Task goal.
Translate into Spanish this sentence from the excerpt below on campaign fundraising: "Since Super Tuesday on March 3, the landscape of independent groups supporting the two candidates has changed significantly."

Excerpt.
Their efforts come even as major Democratic super PACs line up to spend millions for Biden as the candidate they consider best positioned to win the party’s nomination.
Sanders, a prolific fundraiser in his own right among donors giving in smaller amounts, defied expectations to win early nominating contests before falling behind in delegates in recent weeks.
“It really looked like Bernie Sanders was winning, and now we’re back into something that’s a little more familiar: being the underdog,” said Alan Minsky, executive director of Progressive Democrats of America, one of the groups in the People Power for Bernie coalition. “The progressive left has not come this close to winning in America in my lifetime.”
Since Super Tuesday on March 3, the landscape of independent groups supporting the two candidates has changed significantly.
On Biden’s side, many of the party's wealthiest donors have embraced his candidacy after sitting on the sidelines or previously supporting other moderates in the primary. They are directing donations to the campaign and to the super PACs that raise and spend unlimited amounts to boost his chances.
These donors — including financier Donald Sussman, one of the party’s most generous givers, and billionaire Mike Bloomberg, who dropped out of the race — are newly supporting Biden and giving at an overwhelming clip, according to donors and fundraisers.

Data lines.
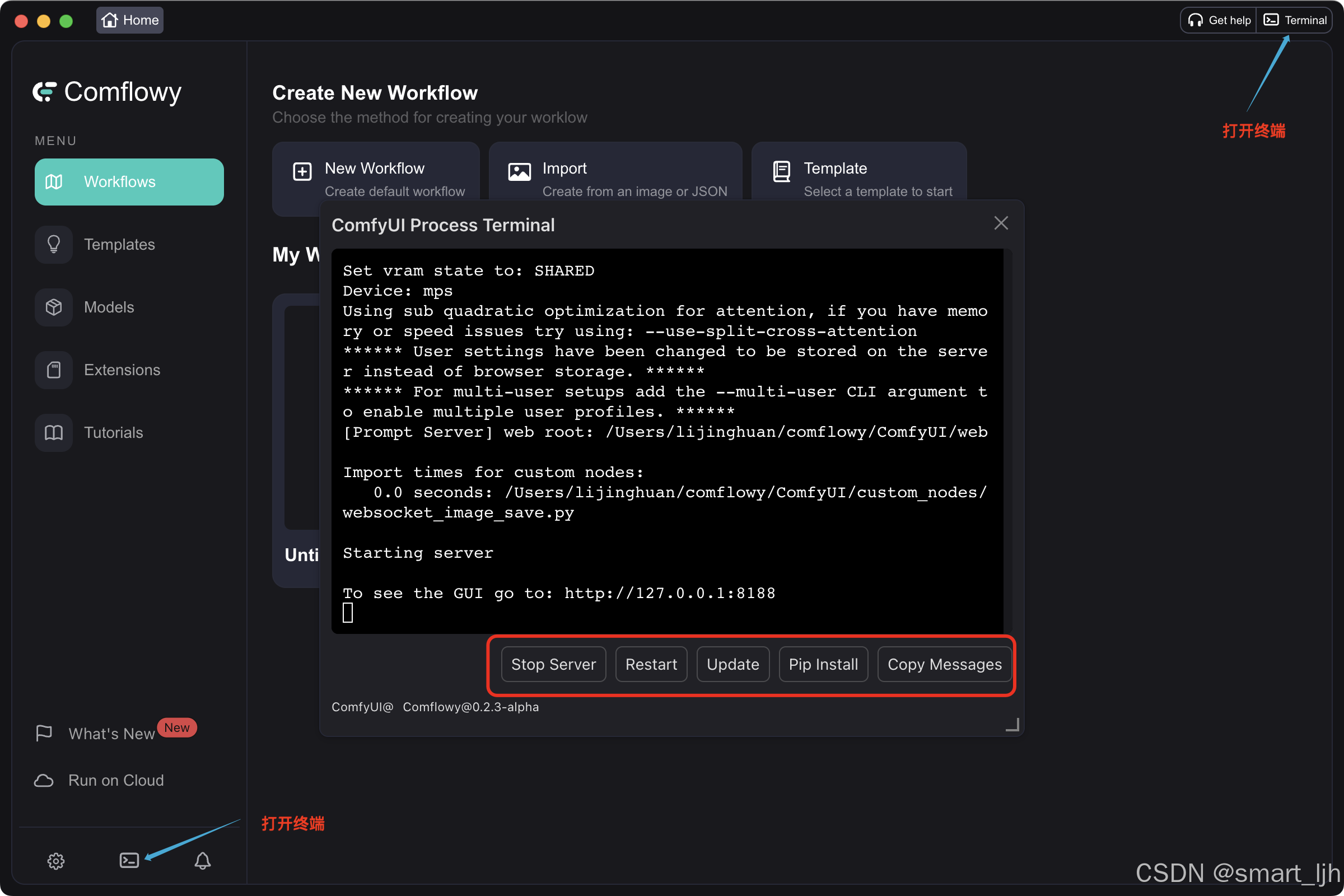
Task: Click the notifications bell icon
Action: [202, 861]
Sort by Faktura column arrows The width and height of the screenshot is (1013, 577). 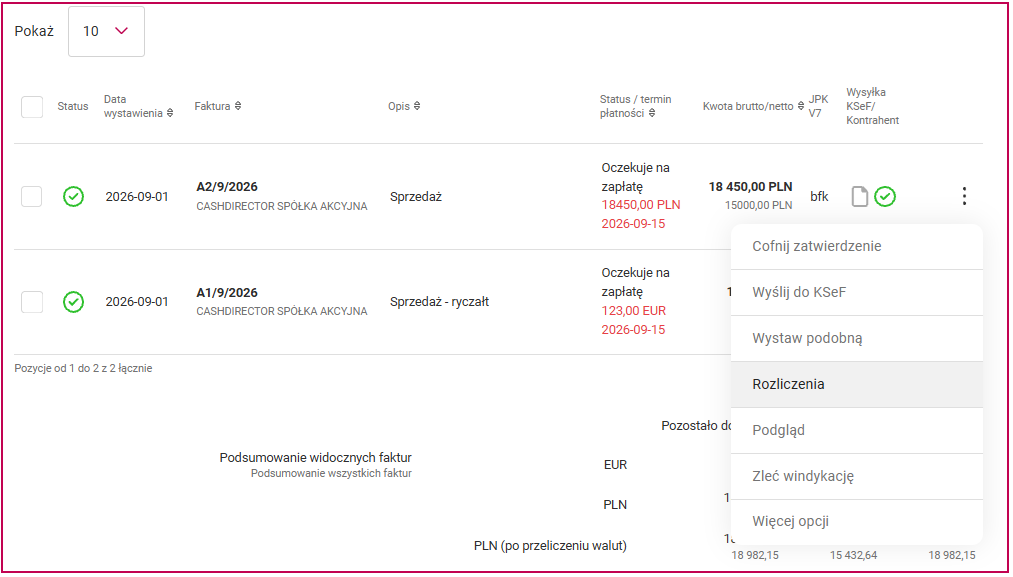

Problem solution.
Desde el Supermartes del 3 de marzo, el panorama de los grupos independientes que apoyan a los dos candidatos ha cambiado de manera significativa.